[Exercise goal]: Using the listing below, print exactly everything from the line with "This screenshot has height=896, width=1371." down to the line with "The image size is (877, 965).", both included, and nothing more.

[Source data]:
"""

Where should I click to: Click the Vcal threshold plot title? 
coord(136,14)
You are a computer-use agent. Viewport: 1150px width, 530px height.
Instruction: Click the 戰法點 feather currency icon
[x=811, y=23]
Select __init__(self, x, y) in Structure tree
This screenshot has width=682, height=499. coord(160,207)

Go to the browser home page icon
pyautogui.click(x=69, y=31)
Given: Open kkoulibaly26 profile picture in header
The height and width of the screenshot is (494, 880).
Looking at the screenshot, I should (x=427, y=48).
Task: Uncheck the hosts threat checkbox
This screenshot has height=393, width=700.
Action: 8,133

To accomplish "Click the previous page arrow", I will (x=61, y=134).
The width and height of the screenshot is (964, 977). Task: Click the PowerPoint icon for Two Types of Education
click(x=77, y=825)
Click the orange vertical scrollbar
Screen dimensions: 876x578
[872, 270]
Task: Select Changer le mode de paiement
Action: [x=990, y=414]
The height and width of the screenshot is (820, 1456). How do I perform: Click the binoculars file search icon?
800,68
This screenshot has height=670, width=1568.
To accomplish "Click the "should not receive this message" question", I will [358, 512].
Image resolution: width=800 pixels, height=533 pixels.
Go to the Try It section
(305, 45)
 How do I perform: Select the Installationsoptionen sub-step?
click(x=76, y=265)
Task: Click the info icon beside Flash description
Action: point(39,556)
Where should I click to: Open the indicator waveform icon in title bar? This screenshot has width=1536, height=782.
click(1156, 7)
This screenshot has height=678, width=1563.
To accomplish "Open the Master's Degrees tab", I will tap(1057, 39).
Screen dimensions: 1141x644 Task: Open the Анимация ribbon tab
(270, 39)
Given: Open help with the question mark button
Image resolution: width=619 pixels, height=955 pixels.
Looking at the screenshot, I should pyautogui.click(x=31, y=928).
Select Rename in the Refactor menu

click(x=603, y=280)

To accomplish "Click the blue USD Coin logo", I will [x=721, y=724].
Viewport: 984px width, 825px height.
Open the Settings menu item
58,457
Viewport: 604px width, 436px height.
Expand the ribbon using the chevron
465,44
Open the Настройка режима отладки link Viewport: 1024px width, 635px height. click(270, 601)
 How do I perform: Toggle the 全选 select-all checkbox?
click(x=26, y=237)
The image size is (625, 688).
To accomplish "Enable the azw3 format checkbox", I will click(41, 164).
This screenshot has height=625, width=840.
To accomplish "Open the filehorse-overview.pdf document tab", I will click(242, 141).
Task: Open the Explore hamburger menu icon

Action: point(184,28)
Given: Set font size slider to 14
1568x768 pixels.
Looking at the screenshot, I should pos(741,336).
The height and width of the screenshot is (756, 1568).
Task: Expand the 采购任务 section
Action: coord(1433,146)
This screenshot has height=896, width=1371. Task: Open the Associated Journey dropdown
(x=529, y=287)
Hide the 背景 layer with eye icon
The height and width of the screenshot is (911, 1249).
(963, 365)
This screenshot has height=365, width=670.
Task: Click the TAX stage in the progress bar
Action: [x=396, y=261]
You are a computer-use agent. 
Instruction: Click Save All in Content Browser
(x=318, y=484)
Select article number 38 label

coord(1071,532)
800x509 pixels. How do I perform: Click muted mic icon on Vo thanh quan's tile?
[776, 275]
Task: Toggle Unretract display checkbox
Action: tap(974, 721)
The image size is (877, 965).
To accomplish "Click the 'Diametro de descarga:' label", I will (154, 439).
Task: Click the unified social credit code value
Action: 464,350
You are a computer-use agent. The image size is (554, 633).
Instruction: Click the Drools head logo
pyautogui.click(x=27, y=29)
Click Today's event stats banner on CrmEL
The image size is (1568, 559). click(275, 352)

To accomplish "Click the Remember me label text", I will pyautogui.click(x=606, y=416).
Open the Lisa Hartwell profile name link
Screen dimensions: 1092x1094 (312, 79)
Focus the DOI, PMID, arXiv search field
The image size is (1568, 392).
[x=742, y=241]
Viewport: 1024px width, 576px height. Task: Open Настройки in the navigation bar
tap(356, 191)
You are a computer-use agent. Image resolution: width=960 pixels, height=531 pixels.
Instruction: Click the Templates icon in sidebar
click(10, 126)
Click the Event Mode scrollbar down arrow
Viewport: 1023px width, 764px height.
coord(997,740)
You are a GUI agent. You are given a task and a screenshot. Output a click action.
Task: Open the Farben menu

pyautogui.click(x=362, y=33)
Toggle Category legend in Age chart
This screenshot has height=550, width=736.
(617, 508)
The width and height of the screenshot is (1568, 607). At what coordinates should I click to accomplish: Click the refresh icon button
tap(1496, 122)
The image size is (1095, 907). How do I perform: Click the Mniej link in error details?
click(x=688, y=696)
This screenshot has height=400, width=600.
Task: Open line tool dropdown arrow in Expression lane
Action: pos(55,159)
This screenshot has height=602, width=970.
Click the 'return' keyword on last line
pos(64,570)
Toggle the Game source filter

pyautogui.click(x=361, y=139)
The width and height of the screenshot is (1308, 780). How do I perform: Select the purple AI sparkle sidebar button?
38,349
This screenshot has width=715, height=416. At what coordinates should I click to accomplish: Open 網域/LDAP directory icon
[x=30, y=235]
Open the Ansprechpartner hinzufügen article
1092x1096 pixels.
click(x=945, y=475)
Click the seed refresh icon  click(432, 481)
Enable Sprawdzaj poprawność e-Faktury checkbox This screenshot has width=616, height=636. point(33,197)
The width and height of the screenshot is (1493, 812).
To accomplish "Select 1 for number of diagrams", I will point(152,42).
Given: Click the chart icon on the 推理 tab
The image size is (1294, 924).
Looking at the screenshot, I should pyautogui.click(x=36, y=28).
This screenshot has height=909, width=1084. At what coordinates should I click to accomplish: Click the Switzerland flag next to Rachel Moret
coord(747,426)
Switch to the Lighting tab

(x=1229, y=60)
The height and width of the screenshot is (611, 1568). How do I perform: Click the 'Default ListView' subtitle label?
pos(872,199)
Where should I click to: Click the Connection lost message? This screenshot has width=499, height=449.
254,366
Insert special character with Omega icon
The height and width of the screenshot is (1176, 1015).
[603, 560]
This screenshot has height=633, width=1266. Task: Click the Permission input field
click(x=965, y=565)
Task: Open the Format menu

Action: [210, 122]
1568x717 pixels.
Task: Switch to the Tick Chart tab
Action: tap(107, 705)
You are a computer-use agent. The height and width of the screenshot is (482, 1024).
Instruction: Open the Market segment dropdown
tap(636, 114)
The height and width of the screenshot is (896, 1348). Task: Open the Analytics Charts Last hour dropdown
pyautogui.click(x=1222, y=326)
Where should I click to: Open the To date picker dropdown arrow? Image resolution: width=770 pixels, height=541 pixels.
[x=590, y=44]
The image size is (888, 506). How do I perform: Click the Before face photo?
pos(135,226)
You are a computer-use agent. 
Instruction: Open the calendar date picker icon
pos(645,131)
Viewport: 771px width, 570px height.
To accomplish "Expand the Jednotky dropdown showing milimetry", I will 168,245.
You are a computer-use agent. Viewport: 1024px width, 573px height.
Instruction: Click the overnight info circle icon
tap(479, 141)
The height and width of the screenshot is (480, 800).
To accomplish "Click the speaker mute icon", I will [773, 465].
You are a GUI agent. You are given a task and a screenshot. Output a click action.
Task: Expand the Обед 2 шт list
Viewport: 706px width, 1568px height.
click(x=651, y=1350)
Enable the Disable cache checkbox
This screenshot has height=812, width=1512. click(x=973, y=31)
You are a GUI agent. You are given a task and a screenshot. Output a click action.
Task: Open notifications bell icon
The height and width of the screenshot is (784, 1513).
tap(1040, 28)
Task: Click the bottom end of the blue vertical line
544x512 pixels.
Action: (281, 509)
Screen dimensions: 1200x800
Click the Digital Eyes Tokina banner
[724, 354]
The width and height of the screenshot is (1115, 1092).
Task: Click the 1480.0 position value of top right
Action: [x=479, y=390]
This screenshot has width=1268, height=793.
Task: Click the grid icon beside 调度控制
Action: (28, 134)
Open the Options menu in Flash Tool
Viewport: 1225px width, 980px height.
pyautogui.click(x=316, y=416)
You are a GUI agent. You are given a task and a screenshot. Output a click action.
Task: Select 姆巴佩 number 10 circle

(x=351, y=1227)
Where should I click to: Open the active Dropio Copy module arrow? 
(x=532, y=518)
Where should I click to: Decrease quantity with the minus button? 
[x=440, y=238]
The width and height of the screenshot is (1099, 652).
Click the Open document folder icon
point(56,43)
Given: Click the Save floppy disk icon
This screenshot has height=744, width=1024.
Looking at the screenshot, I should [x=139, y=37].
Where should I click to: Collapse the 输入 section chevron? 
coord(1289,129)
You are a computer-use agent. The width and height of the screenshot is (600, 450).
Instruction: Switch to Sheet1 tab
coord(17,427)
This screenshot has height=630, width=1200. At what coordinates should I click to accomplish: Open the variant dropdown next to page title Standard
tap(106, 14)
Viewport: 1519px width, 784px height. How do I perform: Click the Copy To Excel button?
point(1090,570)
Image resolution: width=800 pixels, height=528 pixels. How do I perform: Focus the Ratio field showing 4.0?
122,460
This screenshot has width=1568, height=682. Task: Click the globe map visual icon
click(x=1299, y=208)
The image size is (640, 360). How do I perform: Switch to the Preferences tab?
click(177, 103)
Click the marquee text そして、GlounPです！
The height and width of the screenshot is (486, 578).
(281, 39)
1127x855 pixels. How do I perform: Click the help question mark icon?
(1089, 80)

"""

[Response box]:
This screenshot has height=896, width=1371. Task: Open the Associated Journey dropdown
(x=529, y=287)
Hide the 背景 layer with eye icon
The height and width of the screenshot is (911, 1249).
(963, 365)
This screenshot has height=365, width=670.
Task: Click the TAX stage in the progress bar
Action: [x=396, y=261]
You are a computer-use agent. 
Instruction: Click Save All in Content Browser
(x=318, y=484)
Select article number 38 label

coord(1071,532)
800x509 pixels. How do I perform: Click muted mic icon on Vo thanh quan's tile?
[776, 275]
Task: Toggle Unretract display checkbox
Action: tap(974, 721)
The image size is (877, 965).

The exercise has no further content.